Trecho do texto
· · · · ·
Existem certas obras que parecem ser feitas de veludo. São filmes, músicas, peças teatrais e livros que te fazem viajar, se sentir tocado, mergulhar em emoções, introspecções e sentimentos que normalmente não sentimos com outras obras. No cinema é relativamente comum encontrar filmes que causem esta sensação, e que facilmente entram nas coleções de DVD, e que podem ser eternamente revistos.

Já a efemeridade do teatro muitas vezes nos impede de descobrir estas pequenas pérolas, sobretudo quando a divulgação é menor, ou quando estas pérolas não são produzidas por núcleos consagrados (sim, até mesmo fora do circuito do teatrão existem nichos e mainstream). E ainda por cima, ao contrário das músicas, filmes e livros, a possibilidade de revivals no teatro só existe em casos de remontagens e novas temporadas.

No final de 2006 estava em cartaz no histórico TBC uma dobradinha de peças do ator e dramaturgo Gero Camilo: Cleide, Eló e as Pêras e Aldeotas. Dois espetáculos para os quais eu não daria prioridade na hora de escolher o que assistir – e que de fato não dei no ano passado. Mas os elogios que ouvi da peça, por parte de diversas pessoas, me fizeram mudar de idéia, mas foi tarde demais: a temporada já havia acabado. Felizmente e para a minha sorte, ainda não era hora dos espetáculos serem engavetados, e neste ano reestrearam no Espaço Parlapatões, na praça Roosevelt, onde estão em cartaz.
· · · · ·
[Registros de origem]
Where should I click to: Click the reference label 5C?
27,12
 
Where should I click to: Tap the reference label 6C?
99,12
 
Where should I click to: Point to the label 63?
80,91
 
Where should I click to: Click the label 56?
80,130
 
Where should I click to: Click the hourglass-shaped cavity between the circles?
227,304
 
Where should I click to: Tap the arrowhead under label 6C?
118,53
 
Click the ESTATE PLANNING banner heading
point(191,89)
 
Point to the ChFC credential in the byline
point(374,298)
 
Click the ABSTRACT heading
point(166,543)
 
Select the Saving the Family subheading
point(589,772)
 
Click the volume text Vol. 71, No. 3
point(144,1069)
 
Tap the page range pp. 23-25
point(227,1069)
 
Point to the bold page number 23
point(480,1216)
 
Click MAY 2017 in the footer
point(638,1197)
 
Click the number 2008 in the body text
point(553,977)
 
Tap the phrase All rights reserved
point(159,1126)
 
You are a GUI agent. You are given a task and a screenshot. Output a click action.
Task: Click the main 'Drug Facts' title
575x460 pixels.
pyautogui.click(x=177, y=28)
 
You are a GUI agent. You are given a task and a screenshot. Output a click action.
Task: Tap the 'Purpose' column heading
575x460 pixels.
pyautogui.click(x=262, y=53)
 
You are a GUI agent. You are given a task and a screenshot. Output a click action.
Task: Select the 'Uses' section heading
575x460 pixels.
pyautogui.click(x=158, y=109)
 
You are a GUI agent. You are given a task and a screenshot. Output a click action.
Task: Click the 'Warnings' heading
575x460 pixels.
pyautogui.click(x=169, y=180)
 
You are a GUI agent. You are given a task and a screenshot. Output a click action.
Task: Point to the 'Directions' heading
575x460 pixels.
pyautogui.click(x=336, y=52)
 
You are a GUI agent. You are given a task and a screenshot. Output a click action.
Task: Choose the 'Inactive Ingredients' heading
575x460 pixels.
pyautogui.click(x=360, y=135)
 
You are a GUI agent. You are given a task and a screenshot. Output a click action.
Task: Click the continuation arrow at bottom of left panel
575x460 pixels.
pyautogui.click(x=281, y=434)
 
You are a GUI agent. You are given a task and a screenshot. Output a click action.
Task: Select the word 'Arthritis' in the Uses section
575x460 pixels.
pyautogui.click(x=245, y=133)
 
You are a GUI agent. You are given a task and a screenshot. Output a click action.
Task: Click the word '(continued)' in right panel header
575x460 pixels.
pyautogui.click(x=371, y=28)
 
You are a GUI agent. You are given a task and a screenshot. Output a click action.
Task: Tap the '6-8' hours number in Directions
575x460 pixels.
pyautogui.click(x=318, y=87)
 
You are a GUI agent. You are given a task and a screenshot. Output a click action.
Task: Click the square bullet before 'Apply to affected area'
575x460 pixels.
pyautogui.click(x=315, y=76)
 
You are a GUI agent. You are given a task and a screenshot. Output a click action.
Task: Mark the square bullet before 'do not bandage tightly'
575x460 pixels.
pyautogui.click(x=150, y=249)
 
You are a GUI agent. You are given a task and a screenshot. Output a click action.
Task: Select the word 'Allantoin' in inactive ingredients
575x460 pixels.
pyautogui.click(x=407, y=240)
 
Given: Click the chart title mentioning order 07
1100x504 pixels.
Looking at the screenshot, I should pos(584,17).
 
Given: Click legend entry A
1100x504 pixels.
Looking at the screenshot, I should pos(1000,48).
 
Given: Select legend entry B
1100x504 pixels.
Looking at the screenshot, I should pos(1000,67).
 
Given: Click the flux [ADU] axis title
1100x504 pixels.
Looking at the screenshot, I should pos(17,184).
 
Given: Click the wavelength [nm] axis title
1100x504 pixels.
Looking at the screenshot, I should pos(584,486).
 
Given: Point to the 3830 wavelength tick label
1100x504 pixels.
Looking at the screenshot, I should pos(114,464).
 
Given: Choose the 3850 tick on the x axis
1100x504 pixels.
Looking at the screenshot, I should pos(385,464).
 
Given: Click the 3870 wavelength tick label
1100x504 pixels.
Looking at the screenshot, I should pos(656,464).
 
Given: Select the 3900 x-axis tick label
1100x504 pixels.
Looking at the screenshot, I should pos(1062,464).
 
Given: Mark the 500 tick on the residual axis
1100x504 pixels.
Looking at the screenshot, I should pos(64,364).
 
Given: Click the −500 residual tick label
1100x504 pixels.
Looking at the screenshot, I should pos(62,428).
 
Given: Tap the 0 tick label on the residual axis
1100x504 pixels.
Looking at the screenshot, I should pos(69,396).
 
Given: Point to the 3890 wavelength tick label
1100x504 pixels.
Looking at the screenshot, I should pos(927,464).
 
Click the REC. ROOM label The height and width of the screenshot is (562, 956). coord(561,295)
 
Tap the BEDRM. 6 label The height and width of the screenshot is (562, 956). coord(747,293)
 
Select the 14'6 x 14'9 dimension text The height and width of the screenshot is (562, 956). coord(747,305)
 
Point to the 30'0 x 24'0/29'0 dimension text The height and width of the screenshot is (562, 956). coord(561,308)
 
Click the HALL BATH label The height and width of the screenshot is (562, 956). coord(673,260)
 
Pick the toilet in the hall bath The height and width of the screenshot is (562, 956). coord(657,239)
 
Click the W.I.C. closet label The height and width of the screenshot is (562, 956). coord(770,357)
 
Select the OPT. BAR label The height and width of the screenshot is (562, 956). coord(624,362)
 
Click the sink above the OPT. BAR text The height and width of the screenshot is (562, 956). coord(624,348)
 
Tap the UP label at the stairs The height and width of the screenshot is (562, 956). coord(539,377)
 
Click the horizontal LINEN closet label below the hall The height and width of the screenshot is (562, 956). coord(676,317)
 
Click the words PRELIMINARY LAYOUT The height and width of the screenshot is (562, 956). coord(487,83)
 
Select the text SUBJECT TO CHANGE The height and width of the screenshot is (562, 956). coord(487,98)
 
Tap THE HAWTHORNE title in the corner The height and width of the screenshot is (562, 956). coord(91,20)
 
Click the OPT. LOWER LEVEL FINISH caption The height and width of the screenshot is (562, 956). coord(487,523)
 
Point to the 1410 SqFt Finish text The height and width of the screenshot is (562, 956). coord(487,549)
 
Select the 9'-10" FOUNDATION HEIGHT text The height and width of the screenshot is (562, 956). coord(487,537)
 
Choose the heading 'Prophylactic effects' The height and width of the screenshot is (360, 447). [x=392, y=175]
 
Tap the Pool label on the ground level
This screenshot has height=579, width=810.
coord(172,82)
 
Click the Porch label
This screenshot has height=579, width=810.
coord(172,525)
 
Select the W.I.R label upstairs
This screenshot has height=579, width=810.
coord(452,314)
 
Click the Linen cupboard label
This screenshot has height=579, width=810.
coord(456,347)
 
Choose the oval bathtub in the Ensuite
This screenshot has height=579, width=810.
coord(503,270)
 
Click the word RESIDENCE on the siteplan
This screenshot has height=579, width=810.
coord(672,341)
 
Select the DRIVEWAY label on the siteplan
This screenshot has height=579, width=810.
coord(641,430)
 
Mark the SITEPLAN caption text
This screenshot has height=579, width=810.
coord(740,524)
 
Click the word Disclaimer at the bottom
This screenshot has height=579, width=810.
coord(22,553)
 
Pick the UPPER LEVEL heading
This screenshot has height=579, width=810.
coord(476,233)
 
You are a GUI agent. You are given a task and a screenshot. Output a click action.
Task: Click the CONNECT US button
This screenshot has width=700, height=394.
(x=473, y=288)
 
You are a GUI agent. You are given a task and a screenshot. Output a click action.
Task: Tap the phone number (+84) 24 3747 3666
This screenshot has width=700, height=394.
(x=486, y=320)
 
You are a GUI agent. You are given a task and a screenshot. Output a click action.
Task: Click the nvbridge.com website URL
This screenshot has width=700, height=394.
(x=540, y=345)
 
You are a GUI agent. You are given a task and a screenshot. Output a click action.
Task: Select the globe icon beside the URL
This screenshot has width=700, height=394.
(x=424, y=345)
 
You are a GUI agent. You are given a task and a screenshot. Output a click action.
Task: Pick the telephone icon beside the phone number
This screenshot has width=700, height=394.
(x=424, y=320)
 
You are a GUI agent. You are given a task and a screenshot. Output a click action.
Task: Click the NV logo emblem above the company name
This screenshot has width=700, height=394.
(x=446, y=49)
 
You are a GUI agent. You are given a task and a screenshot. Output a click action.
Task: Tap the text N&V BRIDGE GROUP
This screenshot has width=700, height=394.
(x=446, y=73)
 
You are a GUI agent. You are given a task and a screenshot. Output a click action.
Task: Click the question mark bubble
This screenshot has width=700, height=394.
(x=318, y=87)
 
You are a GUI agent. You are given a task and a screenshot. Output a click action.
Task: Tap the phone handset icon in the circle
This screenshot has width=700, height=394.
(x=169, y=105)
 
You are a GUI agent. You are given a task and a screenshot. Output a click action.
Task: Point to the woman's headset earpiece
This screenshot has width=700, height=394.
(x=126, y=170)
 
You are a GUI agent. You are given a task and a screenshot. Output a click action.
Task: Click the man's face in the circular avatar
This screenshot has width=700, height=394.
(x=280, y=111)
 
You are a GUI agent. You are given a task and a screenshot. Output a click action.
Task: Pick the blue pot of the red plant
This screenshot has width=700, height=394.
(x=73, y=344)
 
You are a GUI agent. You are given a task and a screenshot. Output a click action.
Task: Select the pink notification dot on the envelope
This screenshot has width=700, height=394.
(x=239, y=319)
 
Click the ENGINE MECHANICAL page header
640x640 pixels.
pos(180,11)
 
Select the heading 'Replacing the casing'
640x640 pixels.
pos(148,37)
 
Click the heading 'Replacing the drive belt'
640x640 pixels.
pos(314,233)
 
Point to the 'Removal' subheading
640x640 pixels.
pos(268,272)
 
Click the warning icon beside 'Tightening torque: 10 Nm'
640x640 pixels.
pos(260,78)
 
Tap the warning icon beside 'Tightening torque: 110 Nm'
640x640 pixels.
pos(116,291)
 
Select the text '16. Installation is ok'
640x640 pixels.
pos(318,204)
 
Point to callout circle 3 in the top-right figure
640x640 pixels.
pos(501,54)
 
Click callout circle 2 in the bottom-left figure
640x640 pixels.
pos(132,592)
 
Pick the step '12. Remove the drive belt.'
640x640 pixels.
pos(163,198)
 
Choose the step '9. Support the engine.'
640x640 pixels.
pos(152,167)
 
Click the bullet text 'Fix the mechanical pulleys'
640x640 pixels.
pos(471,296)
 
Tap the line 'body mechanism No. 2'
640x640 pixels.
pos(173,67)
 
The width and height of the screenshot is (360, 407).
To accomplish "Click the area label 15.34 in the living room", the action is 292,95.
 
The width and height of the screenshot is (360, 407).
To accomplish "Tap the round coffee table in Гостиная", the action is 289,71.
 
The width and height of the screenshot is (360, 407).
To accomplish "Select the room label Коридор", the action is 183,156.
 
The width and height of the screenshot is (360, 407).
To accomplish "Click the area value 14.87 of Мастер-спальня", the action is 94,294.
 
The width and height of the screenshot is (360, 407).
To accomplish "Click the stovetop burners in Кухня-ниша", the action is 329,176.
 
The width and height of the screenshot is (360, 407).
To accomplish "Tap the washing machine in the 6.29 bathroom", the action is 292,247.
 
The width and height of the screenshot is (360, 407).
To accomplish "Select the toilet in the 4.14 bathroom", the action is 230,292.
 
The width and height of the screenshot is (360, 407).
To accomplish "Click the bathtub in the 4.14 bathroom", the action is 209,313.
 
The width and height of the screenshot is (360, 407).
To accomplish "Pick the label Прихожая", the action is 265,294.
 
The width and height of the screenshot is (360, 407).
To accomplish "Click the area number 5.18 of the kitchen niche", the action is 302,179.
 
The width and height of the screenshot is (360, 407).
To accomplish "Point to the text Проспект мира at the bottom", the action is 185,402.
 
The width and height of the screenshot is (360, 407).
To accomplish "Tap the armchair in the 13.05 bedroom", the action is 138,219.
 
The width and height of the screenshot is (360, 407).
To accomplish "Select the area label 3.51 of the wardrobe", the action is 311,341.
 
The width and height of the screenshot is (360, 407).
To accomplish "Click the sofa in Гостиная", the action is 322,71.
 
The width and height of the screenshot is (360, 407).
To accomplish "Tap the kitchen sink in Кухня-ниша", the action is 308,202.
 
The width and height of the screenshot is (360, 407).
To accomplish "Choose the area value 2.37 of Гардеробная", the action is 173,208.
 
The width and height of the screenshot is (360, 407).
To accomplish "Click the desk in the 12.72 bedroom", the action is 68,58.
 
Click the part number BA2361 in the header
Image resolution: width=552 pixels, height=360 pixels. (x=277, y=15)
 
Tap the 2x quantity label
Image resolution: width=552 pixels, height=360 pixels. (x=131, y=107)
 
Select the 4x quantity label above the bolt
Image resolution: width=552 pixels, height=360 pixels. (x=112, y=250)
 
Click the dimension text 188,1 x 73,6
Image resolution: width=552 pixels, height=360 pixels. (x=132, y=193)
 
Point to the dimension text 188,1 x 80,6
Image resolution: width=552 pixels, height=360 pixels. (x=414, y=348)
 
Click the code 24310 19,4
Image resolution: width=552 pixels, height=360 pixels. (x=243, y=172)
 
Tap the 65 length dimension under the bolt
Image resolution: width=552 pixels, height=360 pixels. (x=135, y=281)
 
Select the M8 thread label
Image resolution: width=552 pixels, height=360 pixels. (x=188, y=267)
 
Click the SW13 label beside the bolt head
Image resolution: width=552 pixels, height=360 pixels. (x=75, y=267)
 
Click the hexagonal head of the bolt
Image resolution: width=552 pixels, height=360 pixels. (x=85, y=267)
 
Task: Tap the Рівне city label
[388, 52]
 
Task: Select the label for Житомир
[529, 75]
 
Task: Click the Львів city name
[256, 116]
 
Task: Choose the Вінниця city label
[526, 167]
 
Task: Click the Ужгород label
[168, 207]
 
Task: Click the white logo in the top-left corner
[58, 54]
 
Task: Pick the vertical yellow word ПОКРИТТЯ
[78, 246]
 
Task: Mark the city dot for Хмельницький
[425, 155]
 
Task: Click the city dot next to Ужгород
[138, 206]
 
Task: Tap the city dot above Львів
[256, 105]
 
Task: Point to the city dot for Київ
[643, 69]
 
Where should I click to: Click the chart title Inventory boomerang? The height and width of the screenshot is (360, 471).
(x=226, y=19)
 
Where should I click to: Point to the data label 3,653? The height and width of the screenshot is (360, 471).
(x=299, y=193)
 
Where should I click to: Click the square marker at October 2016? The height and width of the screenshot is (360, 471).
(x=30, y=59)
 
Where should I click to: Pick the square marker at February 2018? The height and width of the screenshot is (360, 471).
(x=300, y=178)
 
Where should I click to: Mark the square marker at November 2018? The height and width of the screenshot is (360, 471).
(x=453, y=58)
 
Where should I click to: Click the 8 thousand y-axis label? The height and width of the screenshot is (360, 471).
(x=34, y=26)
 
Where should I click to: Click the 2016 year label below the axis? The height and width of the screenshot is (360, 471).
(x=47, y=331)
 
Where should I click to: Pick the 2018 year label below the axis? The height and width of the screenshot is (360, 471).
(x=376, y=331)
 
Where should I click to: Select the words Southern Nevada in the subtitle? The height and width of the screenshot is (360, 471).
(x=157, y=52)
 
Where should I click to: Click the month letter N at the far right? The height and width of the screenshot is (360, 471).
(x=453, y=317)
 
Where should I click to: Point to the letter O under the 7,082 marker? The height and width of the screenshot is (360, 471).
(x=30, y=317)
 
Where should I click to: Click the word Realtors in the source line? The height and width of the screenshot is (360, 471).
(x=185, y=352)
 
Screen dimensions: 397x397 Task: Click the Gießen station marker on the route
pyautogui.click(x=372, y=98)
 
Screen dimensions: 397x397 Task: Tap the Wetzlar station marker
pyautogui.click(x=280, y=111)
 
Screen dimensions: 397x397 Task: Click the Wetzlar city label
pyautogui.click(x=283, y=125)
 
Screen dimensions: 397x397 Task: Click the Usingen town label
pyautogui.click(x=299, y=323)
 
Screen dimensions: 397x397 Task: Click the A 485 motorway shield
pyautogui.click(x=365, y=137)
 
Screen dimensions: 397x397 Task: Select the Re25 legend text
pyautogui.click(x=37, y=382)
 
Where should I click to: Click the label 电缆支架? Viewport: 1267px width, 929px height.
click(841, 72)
· · · · ·
Tarefas a realizar
a – De acordo com o trecho, onde as duas peças de Gero Camilo reestrearam neste ano?
b – Por favor, imprima sem nenhuma alteração as linhas, da primeira delas até a que contém "pyautogui.click(x=158, y=109)", ambas incluídas.
O trecho e as linhas são materiais independentes entre si.

Respostas em ordem
a – No Espaço Parlapatões, na praça Roosevelt.

b –
Where should I click to: Click the reference label 5C?
27,12
 
Where should I click to: Tap the reference label 6C?
99,12
 
Where should I click to: Point to the label 63?
80,91
 
Where should I click to: Click the label 56?
80,130
 
Where should I click to: Click the hourglass-shaped cavity between the circles?
227,304
 
Where should I click to: Tap the arrowhead under label 6C?
118,53
 
Click the ESTATE PLANNING banner heading
point(191,89)
 
Point to the ChFC credential in the byline
point(374,298)
 
Click the ABSTRACT heading
point(166,543)
 
Select the Saving the Family subheading
point(589,772)
 
Click the volume text Vol. 71, No. 3
point(144,1069)
 
Tap the page range pp. 23-25
point(227,1069)
 
Point to the bold page number 23
point(480,1216)
 
Click MAY 2017 in the footer
point(638,1197)
 
Click the number 2008 in the body text
point(553,977)
 
Tap the phrase All rights reserved
point(159,1126)
 
You are a GUI agent. You are given a task and a screenshot. Output a click action.
Task: Click the main 'Drug Facts' title
575x460 pixels.
pyautogui.click(x=177, y=28)
 
You are a GUI agent. You are given a task and a screenshot. Output a click action.
Task: Tap the 'Purpose' column heading
575x460 pixels.
pyautogui.click(x=262, y=53)
 
You are a GUI agent. You are given a task and a screenshot. Output a click action.
Task: Select the 'Uses' section heading
575x460 pixels.
pyautogui.click(x=158, y=109)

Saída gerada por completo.